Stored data
--------

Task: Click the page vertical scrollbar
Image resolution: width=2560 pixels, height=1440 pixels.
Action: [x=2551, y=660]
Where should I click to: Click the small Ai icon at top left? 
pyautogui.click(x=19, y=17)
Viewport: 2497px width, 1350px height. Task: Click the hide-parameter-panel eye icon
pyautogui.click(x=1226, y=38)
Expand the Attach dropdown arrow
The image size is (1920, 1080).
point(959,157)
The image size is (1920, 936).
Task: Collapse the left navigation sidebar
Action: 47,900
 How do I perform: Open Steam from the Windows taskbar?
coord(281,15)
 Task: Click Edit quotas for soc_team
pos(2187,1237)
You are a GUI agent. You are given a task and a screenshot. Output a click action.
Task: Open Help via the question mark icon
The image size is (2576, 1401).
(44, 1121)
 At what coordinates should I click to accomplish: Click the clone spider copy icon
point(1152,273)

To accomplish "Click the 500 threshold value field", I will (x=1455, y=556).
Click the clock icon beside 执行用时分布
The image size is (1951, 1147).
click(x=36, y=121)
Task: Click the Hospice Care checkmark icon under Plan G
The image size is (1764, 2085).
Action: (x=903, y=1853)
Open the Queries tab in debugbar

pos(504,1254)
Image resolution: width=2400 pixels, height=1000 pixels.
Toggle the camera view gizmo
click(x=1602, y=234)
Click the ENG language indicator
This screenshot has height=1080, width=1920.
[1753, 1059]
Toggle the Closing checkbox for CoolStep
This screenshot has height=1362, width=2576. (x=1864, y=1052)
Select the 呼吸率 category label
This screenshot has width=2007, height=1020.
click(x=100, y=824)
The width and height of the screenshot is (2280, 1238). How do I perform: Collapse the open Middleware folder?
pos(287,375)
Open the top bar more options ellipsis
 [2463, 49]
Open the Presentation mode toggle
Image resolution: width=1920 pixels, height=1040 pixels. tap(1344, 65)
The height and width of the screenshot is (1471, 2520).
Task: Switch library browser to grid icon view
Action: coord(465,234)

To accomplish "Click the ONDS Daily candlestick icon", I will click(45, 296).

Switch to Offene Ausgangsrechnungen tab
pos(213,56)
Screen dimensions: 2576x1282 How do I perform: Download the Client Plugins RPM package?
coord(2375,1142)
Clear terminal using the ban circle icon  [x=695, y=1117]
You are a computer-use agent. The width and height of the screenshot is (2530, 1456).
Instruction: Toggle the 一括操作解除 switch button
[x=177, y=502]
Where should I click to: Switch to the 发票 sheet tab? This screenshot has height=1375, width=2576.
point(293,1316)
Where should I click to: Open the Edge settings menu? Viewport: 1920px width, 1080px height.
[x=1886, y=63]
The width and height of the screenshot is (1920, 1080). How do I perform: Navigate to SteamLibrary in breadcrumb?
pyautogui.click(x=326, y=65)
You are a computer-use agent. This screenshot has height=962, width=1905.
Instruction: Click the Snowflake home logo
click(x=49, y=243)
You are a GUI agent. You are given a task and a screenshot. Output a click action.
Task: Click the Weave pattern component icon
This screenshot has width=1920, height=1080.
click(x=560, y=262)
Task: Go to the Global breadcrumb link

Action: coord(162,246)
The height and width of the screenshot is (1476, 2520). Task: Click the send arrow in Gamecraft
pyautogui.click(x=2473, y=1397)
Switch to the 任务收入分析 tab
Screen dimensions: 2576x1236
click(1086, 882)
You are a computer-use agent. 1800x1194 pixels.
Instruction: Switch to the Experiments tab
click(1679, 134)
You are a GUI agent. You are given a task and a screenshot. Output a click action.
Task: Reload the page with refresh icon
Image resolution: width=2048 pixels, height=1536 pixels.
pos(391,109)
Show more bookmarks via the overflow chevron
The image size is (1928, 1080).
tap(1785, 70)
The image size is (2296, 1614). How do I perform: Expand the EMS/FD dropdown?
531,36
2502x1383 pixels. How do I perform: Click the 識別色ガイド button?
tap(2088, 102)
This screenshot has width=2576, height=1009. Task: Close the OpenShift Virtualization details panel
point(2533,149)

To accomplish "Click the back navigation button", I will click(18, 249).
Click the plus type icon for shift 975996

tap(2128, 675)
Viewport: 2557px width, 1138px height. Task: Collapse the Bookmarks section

--------

◆ **Exercise prompt**: Exactly reproduce every record.

◆ **Your solution**:
Task: Click the page vertical scrollbar
Image resolution: width=2560 pixels, height=1440 pixels.
Action: [x=2551, y=660]
Where should I click to: Click the small Ai icon at top left? 
pyautogui.click(x=19, y=17)
Viewport: 2497px width, 1350px height. Task: Click the hide-parameter-panel eye icon
pyautogui.click(x=1226, y=38)
Expand the Attach dropdown arrow
The image size is (1920, 1080).
point(959,157)
The image size is (1920, 936).
Task: Collapse the left navigation sidebar
Action: 47,900
 How do I perform: Open Steam from the Windows taskbar?
coord(281,15)
 Task: Click Edit quotas for soc_team
pos(2187,1237)
You are a GUI agent. You are given a task and a screenshot. Output a click action.
Task: Open Help via the question mark icon
The image size is (2576, 1401).
(44, 1121)
 At what coordinates should I click to accomplish: Click the clone spider copy icon
point(1152,273)

To accomplish "Click the 500 threshold value field", I will (x=1455, y=556).
Click the clock icon beside 执行用时分布
The image size is (1951, 1147).
click(x=36, y=121)
Task: Click the Hospice Care checkmark icon under Plan G
The image size is (1764, 2085).
Action: (x=903, y=1853)
Open the Queries tab in debugbar

pos(504,1254)
Image resolution: width=2400 pixels, height=1000 pixels.
Toggle the camera view gizmo
click(x=1602, y=234)
Click the ENG language indicator
This screenshot has height=1080, width=1920.
[1753, 1059]
Toggle the Closing checkbox for CoolStep
This screenshot has height=1362, width=2576. (x=1864, y=1052)
Select the 呼吸率 category label
This screenshot has width=2007, height=1020.
click(x=100, y=824)
The width and height of the screenshot is (2280, 1238). How do I perform: Collapse the open Middleware folder?
pos(287,375)
Open the top bar more options ellipsis
 [2463, 49]
Open the Presentation mode toggle
Image resolution: width=1920 pixels, height=1040 pixels. tap(1344, 65)
The height and width of the screenshot is (1471, 2520).
Task: Switch library browser to grid icon view
Action: coord(465,234)

To accomplish "Click the ONDS Daily candlestick icon", I will click(45, 296).

Switch to Offene Ausgangsrechnungen tab
pos(213,56)
Screen dimensions: 2576x1282 How do I perform: Download the Client Plugins RPM package?
coord(2375,1142)
Clear terminal using the ban circle icon  [x=695, y=1117]
You are a computer-use agent. The width and height of the screenshot is (2530, 1456).
Instruction: Toggle the 一括操作解除 switch button
[x=177, y=502]
Where should I click to: Switch to the 发票 sheet tab? This screenshot has height=1375, width=2576.
point(293,1316)
Where should I click to: Open the Edge settings menu? Viewport: 1920px width, 1080px height.
[x=1886, y=63]
The width and height of the screenshot is (1920, 1080). How do I perform: Navigate to SteamLibrary in breadcrumb?
pyautogui.click(x=326, y=65)
You are a computer-use agent. This screenshot has height=962, width=1905.
Instruction: Click the Snowflake home logo
click(x=49, y=243)
You are a GUI agent. You are given a task and a screenshot. Output a click action.
Task: Click the Weave pattern component icon
This screenshot has width=1920, height=1080.
click(x=560, y=262)
Task: Go to the Global breadcrumb link

Action: coord(162,246)
The height and width of the screenshot is (1476, 2520). Task: Click the send arrow in Gamecraft
pyautogui.click(x=2473, y=1397)
Switch to the 任务收入分析 tab
Screen dimensions: 2576x1236
click(1086, 882)
You are a computer-use agent. 1800x1194 pixels.
Instruction: Switch to the Experiments tab
click(1679, 134)
You are a GUI agent. You are given a task and a screenshot. Output a click action.
Task: Reload the page with refresh icon
Image resolution: width=2048 pixels, height=1536 pixels.
pos(391,109)
Show more bookmarks via the overflow chevron
The image size is (1928, 1080).
tap(1785, 70)
The image size is (2296, 1614). How do I perform: Expand the EMS/FD dropdown?
531,36
2502x1383 pixels. How do I perform: Click the 識別色ガイド button?
tap(2088, 102)
This screenshot has width=2576, height=1009. Task: Close the OpenShift Virtualization details panel
point(2533,149)

To accomplish "Click the back navigation button", I will click(18, 249).
Click the plus type icon for shift 975996

tap(2128, 675)
Viewport: 2557px width, 1138px height. Task: Collapse the Bookmarks section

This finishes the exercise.